La grande tentazione

«Il tema di fondo della politica italiana resta sempre quello: la tentazione neocentrista». Così scriveva Alfredo Reichlin sull’Unità di domenica scorsa. In questi mesi preelettorali c’è la corsa. Una corsa che sembra contraddire il famoso detto sul passaggio dalla tragedia alla farsa: siamo alla farsa che può sfociare in tragedia. E più lungo sarà il tempo di qui al voto, peggio andranno le cose. Almeno bisognerebbe dare ascolto alla raccomandazione di Ciampi per un voto ad aprile. I due attuali schieramenti – centro-sinistra e centro-destra – sono sempre più agitati e forte è la tentazione del terzo polo, che raccolga i veri centristi delle due parti in gara. E così Mario Monti – quasi a confermare certe nostre preoccupazioni sul terzo polo – è sceso clamorosamente in campo per proporre il «grande centro», del quale – credo – lui sarebbe il leader. Non va dimenticato che fino a ieri, o l’altroieri, Monti era il ministro dell’economia in pectore del centro sinistra: di conseguenza i Ds sono rimasti senza parole.

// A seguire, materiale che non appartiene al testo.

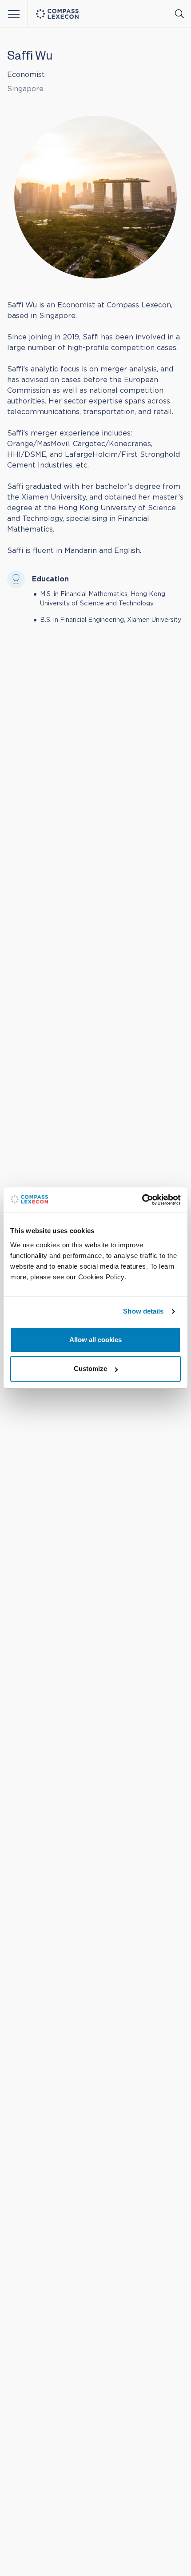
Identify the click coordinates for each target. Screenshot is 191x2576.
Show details (143, 1311)
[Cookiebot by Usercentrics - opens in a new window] (142, 1199)
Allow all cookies (95, 1339)
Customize (90, 1368)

Ma subito ha protestato Tremonti per dire che i tecnocrati debbono starsene a casa e non rompere le scatole.

La tentazione neocentrista alimenta la farsa e così entra in scena anche il presidente del Senato Marcello Pera, che per acquisire visibilità si sforza di tradurre (in grossolano volgare) le più prudenti parole di Benedetto XVI. Anche il papa faceva lezione agli amici musulmani, ma Pera traduce la lezione in minaccia di guerra e agita i mortali pericoli del meticciato e del relativismo.

Vale aggiungere – lo ribadiva Chiarante sul manifesto di sabato scorso – che le primarie stanno diventando il terreno di guerriglie e imboscate tutti all’interno del povero centro sinistra, che per diventare più centrista deve bastonare i Ds, i quali appaiono piuttosto frastornati.

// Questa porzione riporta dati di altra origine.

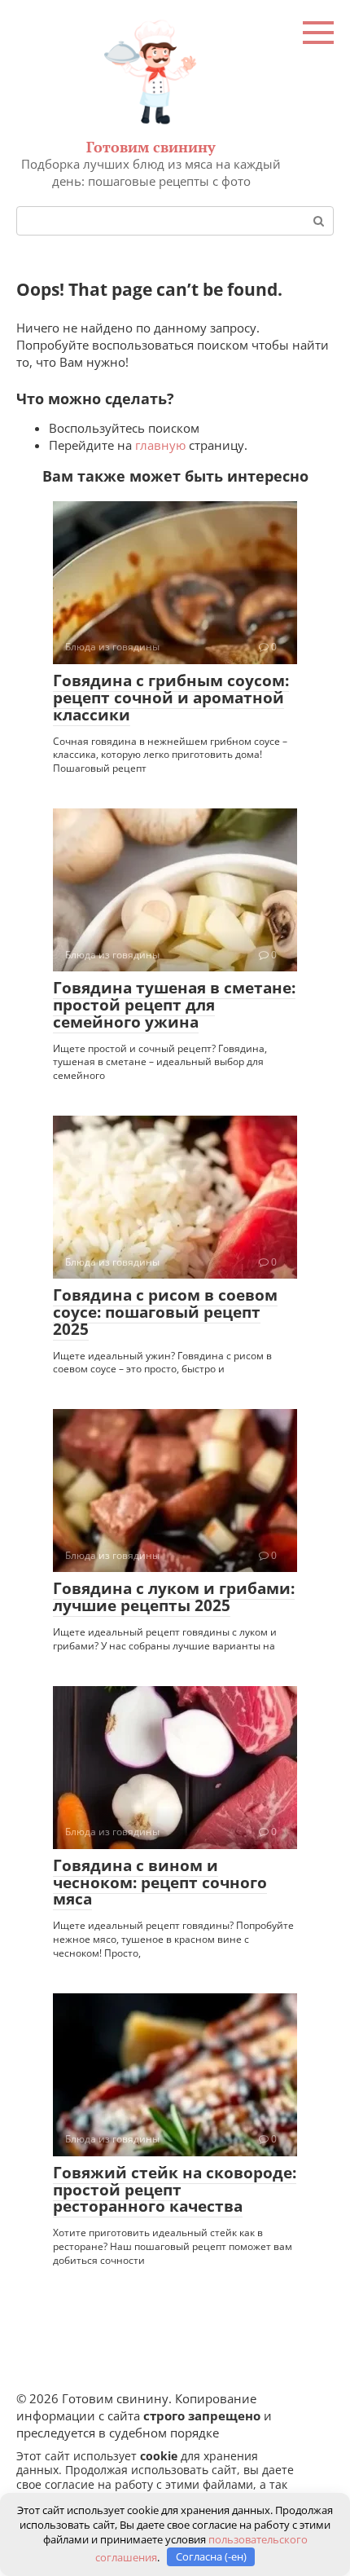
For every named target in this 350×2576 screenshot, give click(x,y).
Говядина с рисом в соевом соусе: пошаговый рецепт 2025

Tutto questo farsesco agitarsi è segno che la partita è seria. È una partita che investe i centri di potere, dei quali i «veri centristi» (che coincidono con quel che resta dei vecchi e indeboliti poteri forti) ha un vitale bisogno di impadronirsi e qui il gioco si fa duro. Il coinvolgimento di Bankitalia e Corsera ne è conferma.

A questo punto i Ds, che sono la forza maggiore del centro-sinistra, non si possono limitare a chiedere segni di amore da parte di Prodi o a titolare, sull’Unità di ieri, «Questione morale numero uno: battere Berlusconi nel 2006». La questione morale è in buona parte una finzione e a liberarsi di Berlusconi ci stanno pensando anche i veri centristi, quelli rappresentati da Montezemolo, da Monti e da qualche banca, quelli che lavorano al terzo polo.

I Ds dovrebbero ristudiare un po’ il loro passato (quello che rimuovono) e avere il coraggio di una posizione netta e chiara con l’indicazione degli amici e soprattutto dei nemici. Dire che la «rendita» è cattiva senza individuare i rentiers e proporre misure che li colpiscano e li facciano arrabbiare è solo propaganda e anche poco efficace. Bisognerebbe che almeno loro la smettessero di correre al centro.

La vittoria elettorale è importante, certamente, ma per la vittoria elettorale non si può rinunciare alla propria identità. Forse è nostalgico e retorico, ma non posso fare a meno di ricordare che il vecchio Pci, dall’opposizione, ha governato meglio e più di quanto i Ds non abbiano fatto da Palazzo Chigi.